15 sept. 2026

Rémunération de l'apport d'affaires entre avocats : le CNB ouvre la concertation

L’assemblée générale du CNB a décidé de soumettre à la consultation et à la concertation de la profession un rapport consacré à la rémunération de l’apport d’affaires entre avocats. Celui-ci présente les différentes orientations envisageables, du maintien de l’interdiction actuelle à son assouplissement sous de strictes conditions déontologiques.

L'article 10 du décret n° 2023-552 du 30 juin 2023 portant code de déontologie des avocats et l’article 11.3 du Règlement intérieur national interdisent actuellement toute rémunération d’apport d’affaires. Si un avocat peut recommander un confrère, cette mise en relation ne peut donner lieu à aucune rémunération ni à aucun avantage, direct ou indirect.

Face à l’évolution des modes d’exercice et des pratiques observées entre confrères, le bureau du CNB a souhaité engager une réflexion sur l’opportunité de maintenir cette interdiction dans les relations entre avocats. Un groupe de travail réunissant les commissions Statut professionnel de l’avocat, Règles et usages et Collaboration a ainsi été chargé d’examiner les différentes évolutions envisageables et les garanties déontologiques dont elles devraient, le cas échéant, être assorties.

Les travaux du groupe de travail ont d’abord permis de clarifier la notion d’apport d’affaires. Celle-ci consiste en une recommandation par laquelle un avocat présente un confrère à une personne physique ou morale pour le traitement d'un dossier dont il n'entend pas se charger lui-même. Elle se distingue ainsi de la sous-traitance et de la cotraitance, dans lesquelles plusieurs avocats participent au traitement du dossier.

Ce n'est donc pas l'apport d'affaires en lui-même qui est interdit mais bien la rémunération qui est attachée à cette mise en relation.

Les échanges au sein du groupe de travail ont fait émerger des positions divergentes quant à l’opportunité de faire évoluer le régime actuel et d’autoriser une telle rémunération.

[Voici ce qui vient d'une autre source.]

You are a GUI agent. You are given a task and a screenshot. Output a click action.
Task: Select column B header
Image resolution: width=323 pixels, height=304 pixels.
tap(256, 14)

Certains membres se sont prononcés en faveur du maintien de l’interdiction, tandis que d’autres ont envisagé une autorisation limitée aux relations entre avocats, sous réserve d’un encadrement strict.

Le rapport soumis à l'assemblée générale présente ainsi deux orientations principales :  
  • le maintien de l’interdiction de la rémunération de l’apport d’affaires ; 
  • L'autorisation, par exception de la rémunération de l’apport d’affaires entre avocats à condition qu’elle demeure occasionnelle et strictement encadrée.  
Dans cette seconde hypothèse, le rapport prévoit plusieurs garde-fous destinés à garantir le respect des principes déontologiques de la profession. Il envisage notamment la formalisation de l'apport d'affaires par un écrit entre les avocats concernés, un contrôle ordinal ainsi qu'une information du client selon des modalités variables. Deux options sont ainsi proposées, reposant sur un niveau d'information du client plus ou moins étendu.

Les travaux du groupe ont toutefois montré qu’au-delà des modalités pratiques d’un éventuel assouplissement, la question centrale demeure celle de la conciliation entre l’évolution des pratiques professionnelles et le respect des exigences déontologiques qui fondent l’exercice de la profession d’avocat.

Ainsi, quelle que soit l'orientation retenue, toute évolution devra préserver les principes essentiels de la profession, notamment l’indépendance, la probité, le désintéressement et le secret professionnel.  
La rémunération d’un apport d’affaires ne saurait porter atteinte à la liberté de choix du client ni conduire l’avocat à faire prévaloir un intérêt financier sur l’intérêt de celui-ci. 

Finalement, l'assemblée générale a approuvé l’envoi de ce rapport à la consultation et à la concertation de Ordres, syndicats professionnels et organismes techniques. Leurs avis sont attendus pour le 10 novembre 2026 au plus tard.